The revised regulations are in effect and will govern annual reports to ED concerning the use of their Title IV funds. Because there is still lingering uncertainty regarding the scope of disclosure, we recommend that institutions review their conflict of interest policies and consult with their accountants and legal counsel to assess current reporting practices and implement any additional procedures to ensure compliance.
If you have any questions or concerns related to disclosure requirements of institutions of higher education please contact Thomas W. Simcoe, Delaney M. R. Knapp or the attorney at the firm with whom you are regularly in contact.
[1] Federal Student Aid, Disclosure of Related Party Transactions in Financial Statements (Oct. 31, 2024), available at: https://fsapartners.ed.gov/knowledge-center/library/electronic-announcements/2024-10-31/disclosure-related-party-transactions-financial-statements.

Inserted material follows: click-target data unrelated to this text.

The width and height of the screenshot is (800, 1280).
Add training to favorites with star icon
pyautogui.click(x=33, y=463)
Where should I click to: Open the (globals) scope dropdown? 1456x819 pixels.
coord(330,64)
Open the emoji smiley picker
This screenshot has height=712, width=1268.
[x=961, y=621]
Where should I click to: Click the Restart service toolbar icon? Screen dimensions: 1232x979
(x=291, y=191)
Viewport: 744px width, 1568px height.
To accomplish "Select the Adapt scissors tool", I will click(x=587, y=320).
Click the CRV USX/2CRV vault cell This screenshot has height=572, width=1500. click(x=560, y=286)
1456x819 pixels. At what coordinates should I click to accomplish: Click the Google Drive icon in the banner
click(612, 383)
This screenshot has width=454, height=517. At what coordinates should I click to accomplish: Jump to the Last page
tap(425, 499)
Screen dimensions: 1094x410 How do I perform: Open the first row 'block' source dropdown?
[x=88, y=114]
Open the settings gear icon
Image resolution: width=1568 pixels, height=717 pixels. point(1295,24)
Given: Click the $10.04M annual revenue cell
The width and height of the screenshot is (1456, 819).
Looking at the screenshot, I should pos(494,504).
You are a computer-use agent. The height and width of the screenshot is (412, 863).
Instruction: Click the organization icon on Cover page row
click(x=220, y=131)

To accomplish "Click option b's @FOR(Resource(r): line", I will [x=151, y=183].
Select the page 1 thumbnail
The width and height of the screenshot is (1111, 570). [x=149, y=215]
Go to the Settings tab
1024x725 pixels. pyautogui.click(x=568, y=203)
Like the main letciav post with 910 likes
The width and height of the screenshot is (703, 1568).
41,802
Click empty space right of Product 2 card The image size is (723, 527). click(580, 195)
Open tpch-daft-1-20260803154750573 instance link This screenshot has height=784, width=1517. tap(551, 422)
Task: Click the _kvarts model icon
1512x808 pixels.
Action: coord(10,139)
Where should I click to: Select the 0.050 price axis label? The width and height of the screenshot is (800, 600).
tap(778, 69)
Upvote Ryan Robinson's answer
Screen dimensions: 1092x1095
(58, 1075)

[2] Note that the regulations appear use “related party” and “related entity” interchangeably.
[3] U.S. Department of Education, Financial Responsibility Regulations—Questions and Answers FR-Q20 (Oct. 31, 2023), available at Financial Responsibility Regulations - Questions and Answers | U.S. Department of Education.
[4] ASC 850-10-20 defines “Management” as “Persons who are responsible for achieving the objectives of the entity and who have the authority to establish policies and make decisions by which those objectives are to be pursued. Management normally includes members of the board of directors, the chief executive officer, chief operating officer, vice presidents in charge of principal business functions (such as sales, administration, or finance), and other persons who perform similar policy making functions. Persons without formal titles also may be members of management.”
[5] U.S. Department of Education, Financial Responsibility Regulations—Questions and Answers (Oct. 31, 2023), available at Financial Responsibility Regulations - Questions and Answers | U.S. Department of Education.